I love being Australian as, quite frankly, I couldn’t be who I am if I was born in any other country.

My food, my cooking style and the way I think is born from the wonderful multiculturism that has engulfed this country in my time on earth; a boy born in the Southern suburbs of Sydney in 1957, a time when we were not famous for our food, grown or cooked.

I could never have imagined the impact my father, a simple butcher, would have on me in later life. He really showed me things and allowed me to be exposed to the food and cultures that have shaped my cooking.

I never realised when he was taking me down to Chinatown at 6 years of age that I would fall in love with the cuisine, history and people of China. I could never have known that Ken, Jensen and Robert, who were Chinese waiters and restaurateurs at the time, would expose me to food that was so different from the normal Chinese food available at restaurants in the early sixties. I loved the fact that my father would pick up people like this, interested in food and make them friends.

I couldn’t know that going to work with him and meeting Greeks, Italians, Maltese and Spaniards working on the butcher shop boning room floor would lead to me eating breakfast and lunch with them…salami sandwiches, braises and pasta dishes, fried eggplant and roasted peppers were all part of my childhood.

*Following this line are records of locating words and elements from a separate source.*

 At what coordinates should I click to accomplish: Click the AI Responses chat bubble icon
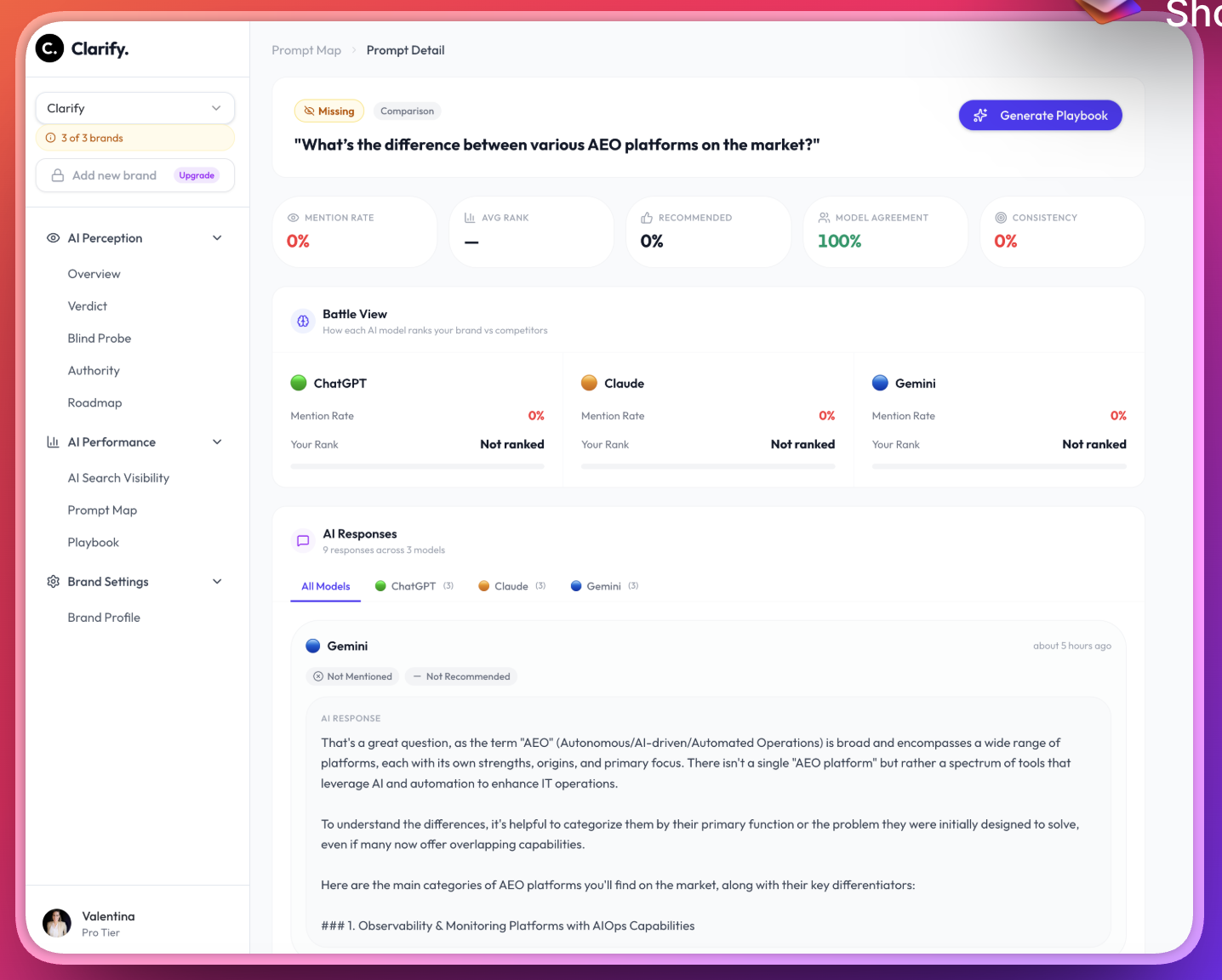pos(303,541)
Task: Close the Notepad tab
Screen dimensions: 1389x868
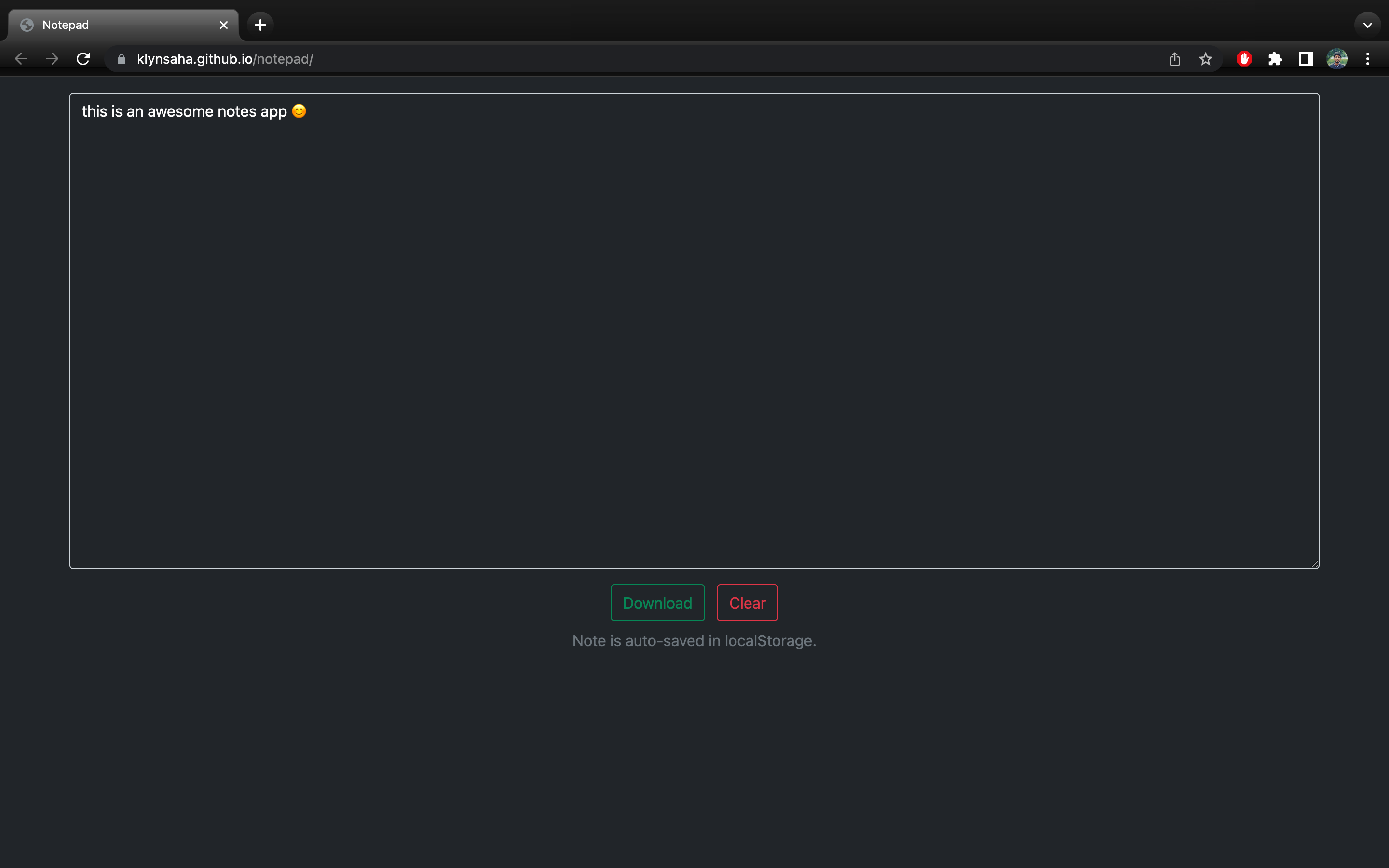Action: [x=223, y=24]
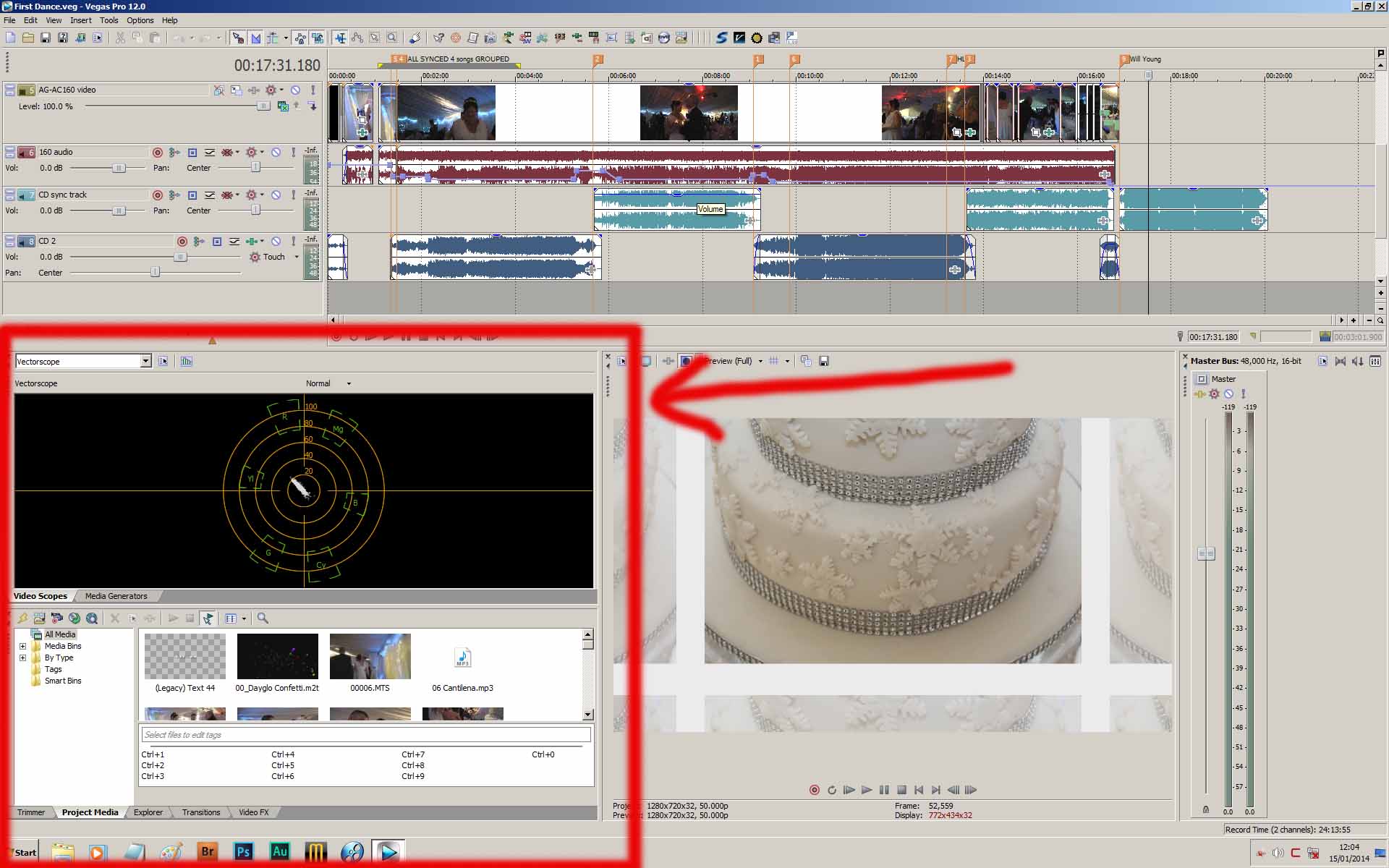This screenshot has width=1389, height=868.
Task: Open the Vectorscope scope type dropdown
Action: (x=145, y=361)
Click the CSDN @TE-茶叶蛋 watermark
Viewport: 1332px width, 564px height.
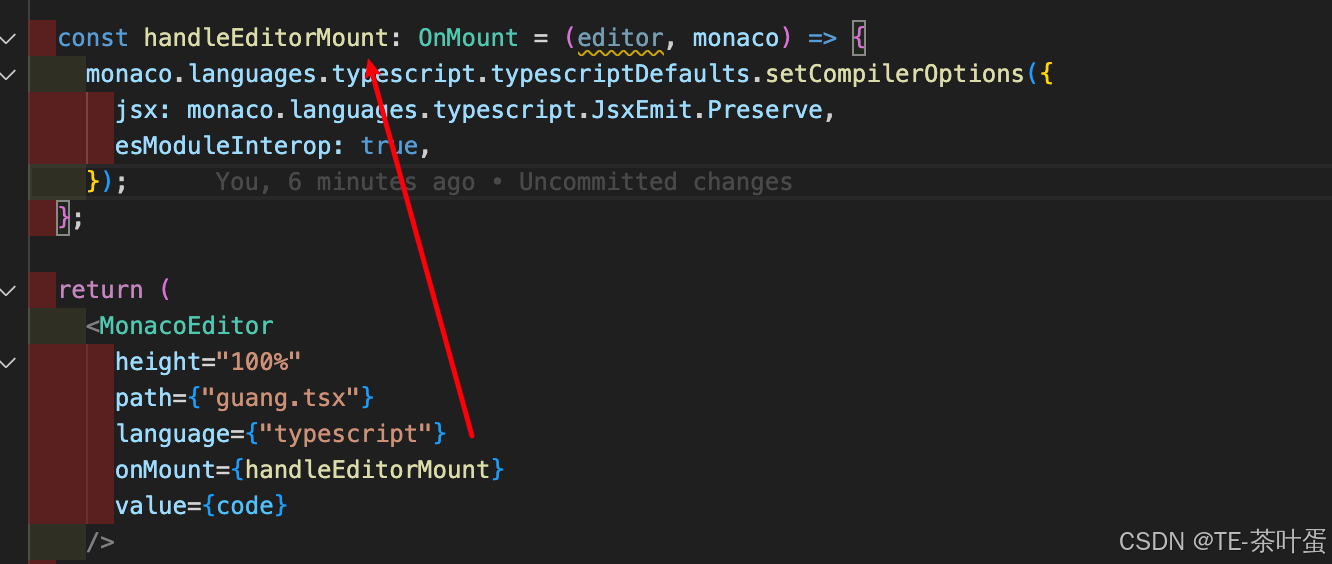1222,541
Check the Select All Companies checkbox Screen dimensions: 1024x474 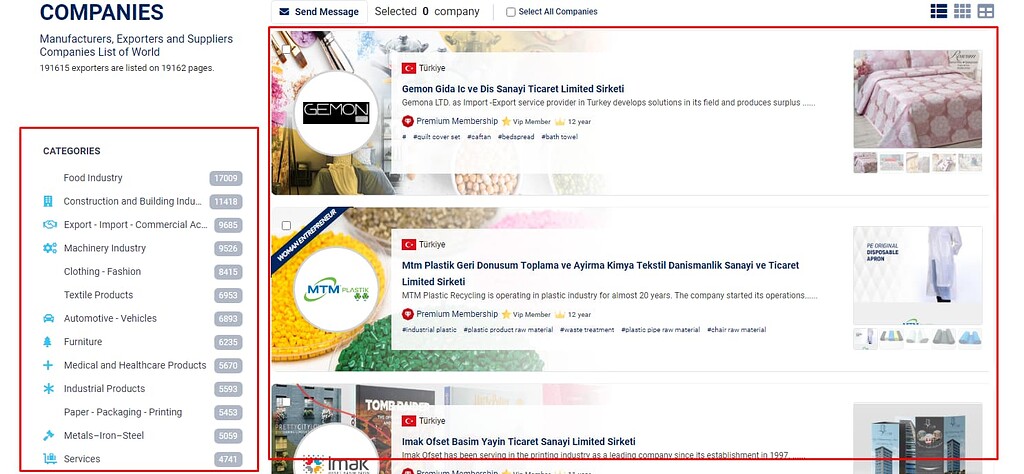511,12
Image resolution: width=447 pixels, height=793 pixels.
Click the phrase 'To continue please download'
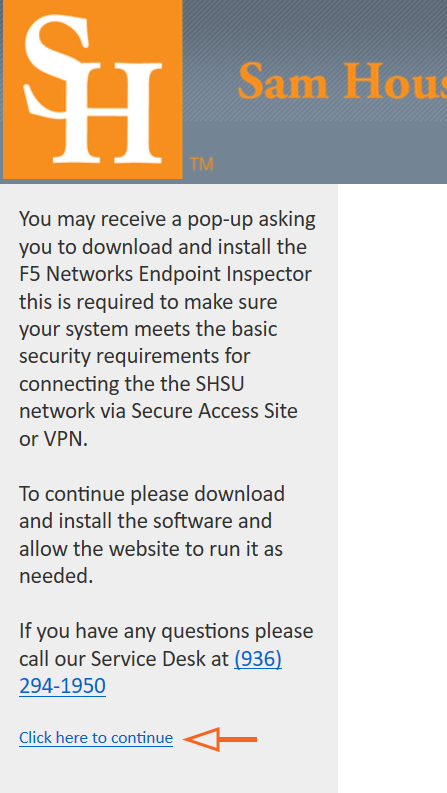point(152,494)
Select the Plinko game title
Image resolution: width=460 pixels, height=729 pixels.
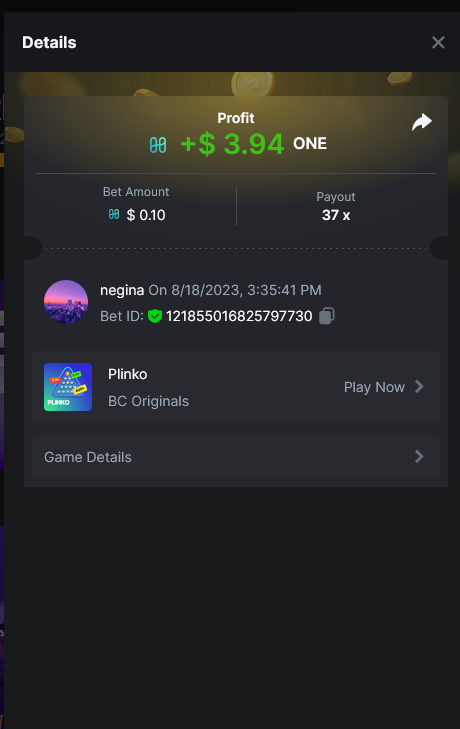point(127,374)
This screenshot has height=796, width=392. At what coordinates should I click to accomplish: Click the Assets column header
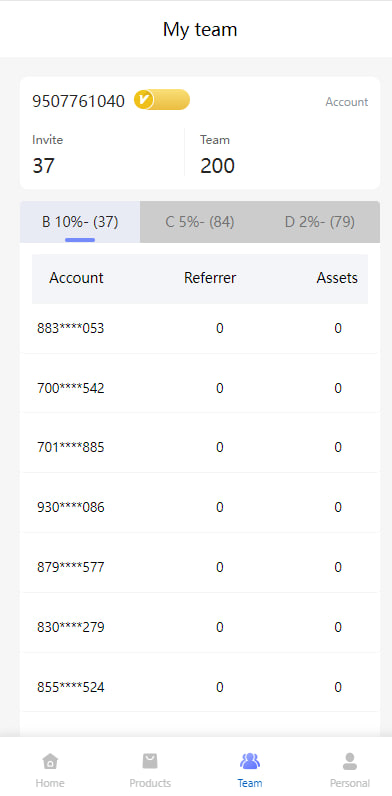[337, 278]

Dad taught me to fish and appreciate freshness, he taught me to pull carrots from the ground and pick tomatoes sun kissed off the vine. It was the very basis of what my cuisine is now: the ingredient is king.

I have worked beside great Australians like Damien Pignolet, Stephanie Alexander and Gay Bilson. How, in any other country, could I possibly have met David Thompson, an Australian who fell in love with Thailand and who came back to Australia to teach a lot of chefs and food writers what great Thai food really was and is today.

I learnt to cook Vietnamese by travelling to Cabramatta and tasting delicious pho and grilled chicken.

I have been influenced by wonderful Italian chefs - made gnocchi with Steve Manfredi and his mother Franka.

I have seen Yoshi cut raw fish with such precision and skill that it sings as I place it in my mouth.

This wonderful country with it’s amazing produce and, importantly, great people who come from all walks and places in life, come together under the Australian sun to become one. We are all Australian. I thank this wonderful place and all it’s people for making me who I am today.

'Neil Perry is a prominent Australian chef, restaurateur, author and television presenter. Perry co-owns and is executive chef of a number of critically acclaimed restaurants in Australia. In Sydney his current stable consists of three restaurants located in the city's CBD: his flagship fine-diner Rockpool, modern Chinese restaurant Spice Temple, and factory-job steakhouse Rockpool Bar & Grill.